Work instructions
Down to the last character, repeat the entries beneath this task.

Records drawn from a dataset
*** Begin section ***

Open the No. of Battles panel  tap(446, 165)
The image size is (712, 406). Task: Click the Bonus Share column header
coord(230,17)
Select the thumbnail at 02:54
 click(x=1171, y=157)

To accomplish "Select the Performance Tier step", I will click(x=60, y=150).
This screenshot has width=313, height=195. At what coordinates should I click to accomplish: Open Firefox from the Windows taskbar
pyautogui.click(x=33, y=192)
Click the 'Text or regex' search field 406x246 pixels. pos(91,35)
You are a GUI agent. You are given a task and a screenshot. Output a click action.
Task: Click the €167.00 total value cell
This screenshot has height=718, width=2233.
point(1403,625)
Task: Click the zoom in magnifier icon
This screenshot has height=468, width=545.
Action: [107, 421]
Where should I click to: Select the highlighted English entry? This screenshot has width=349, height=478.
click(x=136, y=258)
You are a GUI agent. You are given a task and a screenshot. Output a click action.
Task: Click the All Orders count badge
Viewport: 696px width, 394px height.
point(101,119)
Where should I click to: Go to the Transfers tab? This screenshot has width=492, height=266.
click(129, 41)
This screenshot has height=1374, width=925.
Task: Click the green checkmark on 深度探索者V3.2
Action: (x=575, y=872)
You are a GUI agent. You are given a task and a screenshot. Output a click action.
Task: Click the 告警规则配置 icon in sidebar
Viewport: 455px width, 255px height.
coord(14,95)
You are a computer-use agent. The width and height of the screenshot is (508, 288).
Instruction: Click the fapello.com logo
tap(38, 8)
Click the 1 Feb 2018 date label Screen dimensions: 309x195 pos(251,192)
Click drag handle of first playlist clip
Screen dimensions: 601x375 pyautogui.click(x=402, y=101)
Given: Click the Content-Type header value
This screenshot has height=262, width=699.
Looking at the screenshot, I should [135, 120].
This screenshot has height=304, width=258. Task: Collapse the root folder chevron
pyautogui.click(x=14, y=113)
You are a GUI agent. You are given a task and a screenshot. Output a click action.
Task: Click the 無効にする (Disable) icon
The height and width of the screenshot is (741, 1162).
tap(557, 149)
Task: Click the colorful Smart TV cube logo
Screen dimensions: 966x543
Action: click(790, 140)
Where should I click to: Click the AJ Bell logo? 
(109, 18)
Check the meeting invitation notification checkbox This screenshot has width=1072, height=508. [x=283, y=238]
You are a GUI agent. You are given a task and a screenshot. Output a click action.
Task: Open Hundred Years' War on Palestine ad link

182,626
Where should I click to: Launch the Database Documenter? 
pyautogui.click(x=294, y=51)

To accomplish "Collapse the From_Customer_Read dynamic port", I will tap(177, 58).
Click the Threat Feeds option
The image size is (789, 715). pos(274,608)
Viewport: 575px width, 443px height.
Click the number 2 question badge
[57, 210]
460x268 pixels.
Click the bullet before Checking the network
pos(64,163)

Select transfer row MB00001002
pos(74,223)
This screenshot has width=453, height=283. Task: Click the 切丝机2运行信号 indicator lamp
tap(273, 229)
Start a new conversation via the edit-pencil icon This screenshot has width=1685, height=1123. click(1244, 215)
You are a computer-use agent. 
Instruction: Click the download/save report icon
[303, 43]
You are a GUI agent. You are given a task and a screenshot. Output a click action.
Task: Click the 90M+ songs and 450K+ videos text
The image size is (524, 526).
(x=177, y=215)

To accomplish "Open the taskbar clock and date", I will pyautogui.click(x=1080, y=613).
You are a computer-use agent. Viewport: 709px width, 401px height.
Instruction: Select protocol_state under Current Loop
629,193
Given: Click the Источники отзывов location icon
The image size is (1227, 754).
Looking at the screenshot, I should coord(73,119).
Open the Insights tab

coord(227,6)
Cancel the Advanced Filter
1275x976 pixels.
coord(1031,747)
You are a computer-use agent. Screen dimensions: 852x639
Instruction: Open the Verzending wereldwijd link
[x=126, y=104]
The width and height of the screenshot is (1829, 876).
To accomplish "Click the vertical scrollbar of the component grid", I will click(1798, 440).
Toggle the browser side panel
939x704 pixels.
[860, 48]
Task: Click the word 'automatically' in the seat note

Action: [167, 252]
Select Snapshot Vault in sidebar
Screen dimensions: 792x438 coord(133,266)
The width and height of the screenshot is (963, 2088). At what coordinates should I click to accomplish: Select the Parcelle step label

*** End section ***

Exercise output
Open the No. of Battles panel  tap(446, 165)
The image size is (712, 406). Task: Click the Bonus Share column header
coord(230,17)
Select the thumbnail at 02:54
 click(x=1171, y=157)

To accomplish "Select the Performance Tier step", I will click(x=60, y=150).
This screenshot has width=313, height=195. At what coordinates should I click to accomplish: Open Firefox from the Windows taskbar
pyautogui.click(x=33, y=192)
Click the 'Text or regex' search field 406x246 pixels. pos(91,35)
You are a GUI agent. You are given a task and a screenshot. Output a click action.
Task: Click the €167.00 total value cell
This screenshot has height=718, width=2233.
point(1403,625)
Task: Click the zoom in magnifier icon
This screenshot has height=468, width=545.
Action: [107, 421]
Where should I click to: Select the highlighted English entry? This screenshot has width=349, height=478.
click(x=136, y=258)
You are a GUI agent. You are given a task and a screenshot. Output a click action.
Task: Click the All Orders count badge
Viewport: 696px width, 394px height.
point(101,119)
Where should I click to: Go to the Transfers tab? This screenshot has width=492, height=266.
click(129, 41)
This screenshot has height=1374, width=925.
Task: Click the green checkmark on 深度探索者V3.2
Action: (x=575, y=872)
You are a GUI agent. You are given a task and a screenshot. Output a click action.
Task: Click the 告警规则配置 icon in sidebar
Viewport: 455px width, 255px height.
coord(14,95)
You are a computer-use agent. The width and height of the screenshot is (508, 288).
Instruction: Click the fapello.com logo
tap(38, 8)
Click the 1 Feb 2018 date label Screen dimensions: 309x195 pos(251,192)
Click drag handle of first playlist clip
Screen dimensions: 601x375 pyautogui.click(x=402, y=101)
Given: Click the Content-Type header value
This screenshot has height=262, width=699.
Looking at the screenshot, I should [135, 120].
This screenshot has height=304, width=258. Task: Collapse the root folder chevron
pyautogui.click(x=14, y=113)
You are a GUI agent. You are given a task and a screenshot. Output a click action.
Task: Click the 無効にする (Disable) icon
The height and width of the screenshot is (741, 1162).
tap(557, 149)
Task: Click the colorful Smart TV cube logo
Screen dimensions: 966x543
Action: click(790, 140)
Where should I click to: Click the AJ Bell logo? 
(109, 18)
Check the meeting invitation notification checkbox This screenshot has width=1072, height=508. [x=283, y=238]
You are a GUI agent. You are given a task and a screenshot. Output a click action.
Task: Open Hundred Years' War on Palestine ad link

182,626
Where should I click to: Launch the Database Documenter? 
pyautogui.click(x=294, y=51)

To accomplish "Collapse the From_Customer_Read dynamic port", I will tap(177, 58).
Click the Threat Feeds option
The image size is (789, 715). pos(274,608)
Viewport: 575px width, 443px height.
Click the number 2 question badge
[57, 210]
460x268 pixels.
Click the bullet before Checking the network
pos(64,163)

Select transfer row MB00001002
pos(74,223)
This screenshot has width=453, height=283. Task: Click the 切丝机2运行信号 indicator lamp
tap(273, 229)
Start a new conversation via the edit-pencil icon This screenshot has width=1685, height=1123. click(1244, 215)
You are a computer-use agent. 
Instruction: Click the download/save report icon
[303, 43]
You are a GUI agent. You are given a task and a screenshot. Output a click action.
Task: Click the 90M+ songs and 450K+ videos text
The image size is (524, 526).
(x=177, y=215)

To accomplish "Open the taskbar clock and date", I will pyautogui.click(x=1080, y=613).
You are a computer-use agent. Viewport: 709px width, 401px height.
Instruction: Select protocol_state under Current Loop
629,193
Given: Click the Источники отзывов location icon
The image size is (1227, 754).
Looking at the screenshot, I should coord(73,119).
Open the Insights tab

coord(227,6)
Cancel the Advanced Filter
1275x976 pixels.
coord(1031,747)
You are a computer-use agent. Screen dimensions: 852x639
Instruction: Open the Verzending wereldwijd link
[x=126, y=104]
The width and height of the screenshot is (1829, 876).
To accomplish "Click the vertical scrollbar of the component grid", I will click(1798, 440).
Toggle the browser side panel
939x704 pixels.
[860, 48]
Task: Click the word 'automatically' in the seat note

Action: [167, 252]
Select Snapshot Vault in sidebar
Screen dimensions: 792x438 coord(133,266)
The width and height of the screenshot is (963, 2088). At what coordinates should I click to accomplish: Select the Parcelle step label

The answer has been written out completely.